Re: [DISCUSS] KIP-213: Second follow-up on Foreign Key Joins

2019-06-28 Thread Adam Bellemare
Just some thoughts around the versioning. I'm trying to work out a more
elegant way to handle it than what I've come up with so far below.


*1) I'm planning to use an enum for the versions, but I am not sure how to
tie the versions to any particular release. For instance, something like
this is doable, but may become more complex as versions go on. See 2 & 3
below.*

public enum Version {
  V0((byte) 0x00),  //2.4.0
  V1((byte) 0x01);  //2.5.0
}

*2) Keeping track of compatibility is a bit tricky. For instance, how do we
know which messages are compatible and which are breaking? Which upgrade
paths do we handle and which ones do we not?  How long do we handle support
for old message versions? 2 minor releases? 1 major release?*

For example:
Version 2.4.0:   V0
Version 2.5.0:   V0, V1  (V1 processor must also handle V0).
Version 2.6.0:   V0?, V1, V2  (Can we now drop support for V0? What happens
if someone upgrades from 2.4.0 to 2.6.0 directly and it's not supported?)

*3) Does the RHS 1:1 processor, which I currently call
`ForeignKeySingleLookupProcessorSupplier`, basically end up looking like
this?*
if (value.version == Version.V0)
  //do V0 processing
else if (value.version == Version.V1)
  //do V1 processing
else if (value.version == Version.V2)
  //do V2 processing


The tricky part becomes keeping all the Instructions straight for each
Version. For instance, one option (*OPTION-A*) is:
//Version = 2.4.0
enum Instruction {  A, B, C; }

//Version = 2.5.0
enum Instruction {  A, B, C, //Added in 2.4.0, Value.Version = V0
   D; //Added in 2.5.0, Value.Version = V1.
Also uses Value.Version = V0 instructions.
}

//Version = 2.6.0
enum Instruction{  A, B, C, //Added in 2.4.0, Value.Version = V0. *Don't
use for V2*
   D, //Added in 2.5.0, Value.Version = V1.
Also uses Value.Version = V0 instructions. *Don't use for V2*
   E,F,G,H,I,J; //Added in 2.6.0, Value.Version
= V2.
}

Alternatively, something like this (*OPTION-B*), where the Version and the
Instruction are tied together in the Instruction itself.

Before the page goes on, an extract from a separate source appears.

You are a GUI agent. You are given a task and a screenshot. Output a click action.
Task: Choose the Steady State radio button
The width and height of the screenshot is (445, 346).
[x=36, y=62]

enum Instruction{  V0_A, V0_B, V0_C, //Added in 2.4.0
  V1_A, V1_B, V1_C, V1_D, //Added in 2.5.0
  V2_E, V2_F, V2_G, V2_H, V2_I;  //Added in
2.6.0
}
At this point our logic in the `ForeignKeySingleLookupProcessorSupplier`
looks something like this:
if (value.version == Version.V0) {
if (value.instruction == Instruction.V0_A) ...
else if (value.instruction == Instruction.V0_B) ...
else if (value.instruction == Instruction.V0_C) ...
else ...
} else if (value.version == Version.V1) {
if (value.instruction == Instruction.V1_A) ...
else if (value.instruction == Instruction.V1_B) ...
else if (value.instruction == Instruction.V1_C) ...
else if (value.instruction == Instruction.V1_D) ...
else ...
} else if ...

I prefer option B because Instruction meaning can change between versions,
especially in scenarios where we may be reworking, say, 2 instructions into
4 instructions that aren't neat subsets of the original 2.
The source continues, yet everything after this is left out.